Here is another “campfire Strad” – a great sounding but affordable violin – this one’s from Mittenwald, late 18th or early 19th century.
People often ask me to explain how violins are priced. My favourite hypothesis is that it’s to do with degrees of separation from Stradivari, though another joke response is that it depends on the number of syllables in the maker’s name and which vowel it ends with…
All of this as a way to explain that many superlative sounding violins fall through the net because they just don’t have the right credentials.
The violin-makers of Mittenwald are a case in point – many didn’t even bother to sign or label their instruments although they were sophisticated professional makers with access to great materials.

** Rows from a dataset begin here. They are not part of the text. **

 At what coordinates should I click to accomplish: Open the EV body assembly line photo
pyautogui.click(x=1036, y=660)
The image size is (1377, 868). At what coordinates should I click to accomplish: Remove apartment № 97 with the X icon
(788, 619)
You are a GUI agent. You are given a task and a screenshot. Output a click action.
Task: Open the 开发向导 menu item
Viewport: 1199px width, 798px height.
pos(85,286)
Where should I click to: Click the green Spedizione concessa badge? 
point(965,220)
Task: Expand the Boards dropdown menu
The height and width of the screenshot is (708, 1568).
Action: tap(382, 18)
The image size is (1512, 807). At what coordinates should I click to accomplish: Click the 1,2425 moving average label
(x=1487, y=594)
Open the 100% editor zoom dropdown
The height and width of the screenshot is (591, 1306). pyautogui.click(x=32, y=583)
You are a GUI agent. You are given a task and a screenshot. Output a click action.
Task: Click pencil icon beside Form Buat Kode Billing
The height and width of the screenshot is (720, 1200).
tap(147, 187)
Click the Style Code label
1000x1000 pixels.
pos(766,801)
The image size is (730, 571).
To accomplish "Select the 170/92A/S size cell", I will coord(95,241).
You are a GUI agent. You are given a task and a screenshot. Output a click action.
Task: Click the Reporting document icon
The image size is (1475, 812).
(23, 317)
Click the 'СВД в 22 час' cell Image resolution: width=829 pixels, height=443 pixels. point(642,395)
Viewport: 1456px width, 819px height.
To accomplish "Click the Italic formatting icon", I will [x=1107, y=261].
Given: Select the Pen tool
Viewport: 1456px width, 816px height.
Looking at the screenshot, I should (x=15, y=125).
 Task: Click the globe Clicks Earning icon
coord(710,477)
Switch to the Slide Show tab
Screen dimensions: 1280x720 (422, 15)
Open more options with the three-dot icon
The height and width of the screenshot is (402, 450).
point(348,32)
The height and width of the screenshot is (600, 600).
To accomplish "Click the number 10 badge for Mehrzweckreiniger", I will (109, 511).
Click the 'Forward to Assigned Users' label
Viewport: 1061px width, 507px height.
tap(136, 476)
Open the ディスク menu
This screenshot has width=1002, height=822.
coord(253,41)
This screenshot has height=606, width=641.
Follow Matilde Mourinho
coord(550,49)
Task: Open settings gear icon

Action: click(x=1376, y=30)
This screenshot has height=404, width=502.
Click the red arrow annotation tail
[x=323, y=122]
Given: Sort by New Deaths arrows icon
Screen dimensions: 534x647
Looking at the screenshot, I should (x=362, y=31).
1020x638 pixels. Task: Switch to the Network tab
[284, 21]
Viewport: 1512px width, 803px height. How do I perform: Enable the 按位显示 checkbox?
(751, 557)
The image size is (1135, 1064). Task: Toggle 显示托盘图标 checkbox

This particular violin dates from the turn of the 18th/19th centuries, perhaps a bit later given that it appears to be a Stradivari model. It’s a very attractive instrument with a rich red varnish, typically craquelled and blackened.
The condition is generally good – there’s a well patched soundpost crack to the table, a wing crack to the bass f-hole and a very small saddle crack. There’s some edge wear here and there are plenty of signs of use, but there are no other significant issues.
We’re always excited to come across a violin that could hold its own on a concert stage but which doesn’t require you to mortgage your granny – there are a surprising number of such instruments out there if you keep an open mind!
This is a lightly built violin with a terrific sound, bright, full and solistic – in fact there are far too many 6-figure Italian violins out there which don’t sound this good…
It’s clear and focused but with lots of harmonic complexity – it responds to different bow strokes with variety and nuance, making it expressive and lyrical.
It would be ideal for an aspiring young soloist, it works with all repertoires, and it will bring out the best in any player.